= Beginning of Section =

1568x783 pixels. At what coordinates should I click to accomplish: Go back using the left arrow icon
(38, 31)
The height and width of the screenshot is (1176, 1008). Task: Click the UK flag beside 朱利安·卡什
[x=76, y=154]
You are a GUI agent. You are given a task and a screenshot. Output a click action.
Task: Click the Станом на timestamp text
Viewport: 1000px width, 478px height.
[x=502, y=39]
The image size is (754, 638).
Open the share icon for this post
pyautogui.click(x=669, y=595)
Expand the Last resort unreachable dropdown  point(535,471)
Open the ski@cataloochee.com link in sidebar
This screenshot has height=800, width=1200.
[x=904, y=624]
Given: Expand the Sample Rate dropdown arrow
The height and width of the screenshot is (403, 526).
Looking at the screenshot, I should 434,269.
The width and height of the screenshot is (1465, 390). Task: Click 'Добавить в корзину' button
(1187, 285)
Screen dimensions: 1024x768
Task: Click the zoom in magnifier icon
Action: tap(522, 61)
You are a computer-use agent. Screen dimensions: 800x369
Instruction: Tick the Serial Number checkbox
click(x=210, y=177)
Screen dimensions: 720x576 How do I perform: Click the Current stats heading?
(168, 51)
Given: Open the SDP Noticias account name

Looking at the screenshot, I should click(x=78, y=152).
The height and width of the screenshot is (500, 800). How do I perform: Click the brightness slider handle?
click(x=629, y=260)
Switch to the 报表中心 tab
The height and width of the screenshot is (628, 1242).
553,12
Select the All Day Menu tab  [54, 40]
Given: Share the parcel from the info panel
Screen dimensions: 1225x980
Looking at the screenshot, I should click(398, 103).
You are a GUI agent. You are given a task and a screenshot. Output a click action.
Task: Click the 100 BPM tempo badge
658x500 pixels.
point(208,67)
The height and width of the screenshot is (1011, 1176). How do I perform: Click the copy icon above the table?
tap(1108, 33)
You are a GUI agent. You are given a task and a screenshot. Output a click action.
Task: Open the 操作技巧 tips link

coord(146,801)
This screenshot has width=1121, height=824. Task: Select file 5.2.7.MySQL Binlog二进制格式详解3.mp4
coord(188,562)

= End of Section =

**Problem statement:**
Output the whole listing above again, word for word.

**Written solution:**
1568x783 pixels. At what coordinates should I click to accomplish: Go back using the left arrow icon
(38, 31)
The height and width of the screenshot is (1176, 1008). Task: Click the UK flag beside 朱利安·卡什
[x=76, y=154]
You are a GUI agent. You are given a task and a screenshot. Output a click action.
Task: Click the Станом на timestamp text
Viewport: 1000px width, 478px height.
[x=502, y=39]
The image size is (754, 638).
Open the share icon for this post
pyautogui.click(x=669, y=595)
Expand the Last resort unreachable dropdown  point(535,471)
Open the ski@cataloochee.com link in sidebar
This screenshot has height=800, width=1200.
[x=904, y=624]
Given: Expand the Sample Rate dropdown arrow
The height and width of the screenshot is (403, 526).
Looking at the screenshot, I should 434,269.
The width and height of the screenshot is (1465, 390). Task: Click 'Добавить в корзину' button
(1187, 285)
Screen dimensions: 1024x768
Task: Click the zoom in magnifier icon
Action: tap(522, 61)
You are a computer-use agent. Screen dimensions: 800x369
Instruction: Tick the Serial Number checkbox
click(x=210, y=177)
Screen dimensions: 720x576 How do I perform: Click the Current stats heading?
(168, 51)
Given: Open the SDP Noticias account name

Looking at the screenshot, I should click(x=78, y=152).
The height and width of the screenshot is (500, 800). How do I perform: Click the brightness slider handle?
click(x=629, y=260)
Switch to the 报表中心 tab
The height and width of the screenshot is (628, 1242).
553,12
Select the All Day Menu tab  [54, 40]
Given: Share the parcel from the info panel
Screen dimensions: 1225x980
Looking at the screenshot, I should click(398, 103).
You are a GUI agent. You are given a task and a screenshot. Output a click action.
Task: Click the 100 BPM tempo badge
658x500 pixels.
point(208,67)
The height and width of the screenshot is (1011, 1176). How do I perform: Click the copy icon above the table?
tap(1108, 33)
You are a GUI agent. You are given a task and a screenshot. Output a click action.
Task: Open the 操作技巧 tips link

coord(146,801)
This screenshot has width=1121, height=824. Task: Select file 5.2.7.MySQL Binlog二进制格式详解3.mp4
coord(188,562)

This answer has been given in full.